Collected data >>

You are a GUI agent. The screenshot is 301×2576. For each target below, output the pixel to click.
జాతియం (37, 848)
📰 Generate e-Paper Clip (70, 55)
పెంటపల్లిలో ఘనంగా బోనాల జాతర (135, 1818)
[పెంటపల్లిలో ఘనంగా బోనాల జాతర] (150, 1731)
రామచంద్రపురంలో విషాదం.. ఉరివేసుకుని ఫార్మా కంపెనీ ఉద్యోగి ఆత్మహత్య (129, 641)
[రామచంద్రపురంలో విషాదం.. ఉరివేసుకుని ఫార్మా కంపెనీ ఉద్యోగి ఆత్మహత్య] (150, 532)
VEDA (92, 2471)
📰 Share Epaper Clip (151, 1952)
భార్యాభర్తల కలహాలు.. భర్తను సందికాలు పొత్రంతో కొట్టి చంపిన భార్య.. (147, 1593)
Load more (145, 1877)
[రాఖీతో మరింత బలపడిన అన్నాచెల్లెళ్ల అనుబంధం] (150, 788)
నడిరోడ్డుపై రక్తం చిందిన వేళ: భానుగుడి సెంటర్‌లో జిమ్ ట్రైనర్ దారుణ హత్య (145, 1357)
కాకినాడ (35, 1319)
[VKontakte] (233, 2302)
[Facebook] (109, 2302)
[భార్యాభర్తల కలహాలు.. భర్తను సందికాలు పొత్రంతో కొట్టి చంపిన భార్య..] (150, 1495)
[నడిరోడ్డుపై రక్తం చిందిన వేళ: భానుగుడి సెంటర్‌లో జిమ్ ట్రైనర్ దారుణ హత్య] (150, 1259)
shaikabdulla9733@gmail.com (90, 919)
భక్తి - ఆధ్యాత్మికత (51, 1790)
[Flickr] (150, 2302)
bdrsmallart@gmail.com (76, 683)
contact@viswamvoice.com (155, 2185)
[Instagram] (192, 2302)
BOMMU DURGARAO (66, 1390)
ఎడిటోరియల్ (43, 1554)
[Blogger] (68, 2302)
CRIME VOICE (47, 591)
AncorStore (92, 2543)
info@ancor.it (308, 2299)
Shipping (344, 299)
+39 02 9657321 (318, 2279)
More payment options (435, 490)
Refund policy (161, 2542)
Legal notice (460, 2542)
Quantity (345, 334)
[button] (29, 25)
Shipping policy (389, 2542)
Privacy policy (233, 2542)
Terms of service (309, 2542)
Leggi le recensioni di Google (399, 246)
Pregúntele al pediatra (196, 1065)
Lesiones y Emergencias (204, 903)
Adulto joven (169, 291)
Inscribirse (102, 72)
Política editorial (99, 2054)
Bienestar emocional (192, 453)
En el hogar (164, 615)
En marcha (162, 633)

HOW TO COMPLETE THIS TASK >> Your answer should be the lines from the one containing "contact@viswamvoice.com (155, 2185)" to the end of the entries above, restated exactly and alone.

RESPONSE TO THIS EXERCISE >>
contact@viswamvoice.com (155, 2185)
[Instagram] (192, 2302)
BOMMU DURGARAO (66, 1390)
ఎడిటోరియల్ (43, 1554)
[Blogger] (68, 2302)
CRIME VOICE (47, 591)
AncorStore (92, 2543)
info@ancor.it (308, 2299)
Shipping (344, 299)
+39 02 9657321 (318, 2279)
More payment options (435, 490)
Refund policy (161, 2542)
Legal notice (460, 2542)
Quantity (345, 334)
[button] (29, 25)
Shipping policy (389, 2542)
Privacy policy (233, 2542)
Terms of service (309, 2542)
Leggi le recensioni di Google (399, 246)
Pregúntele al pediatra (196, 1065)
Lesiones y Emergencias (204, 903)
Adulto joven (169, 291)
Inscribirse (102, 72)
Política editorial (99, 2054)
Bienestar emocional (192, 453)
En el hogar (164, 615)
En marcha (162, 633)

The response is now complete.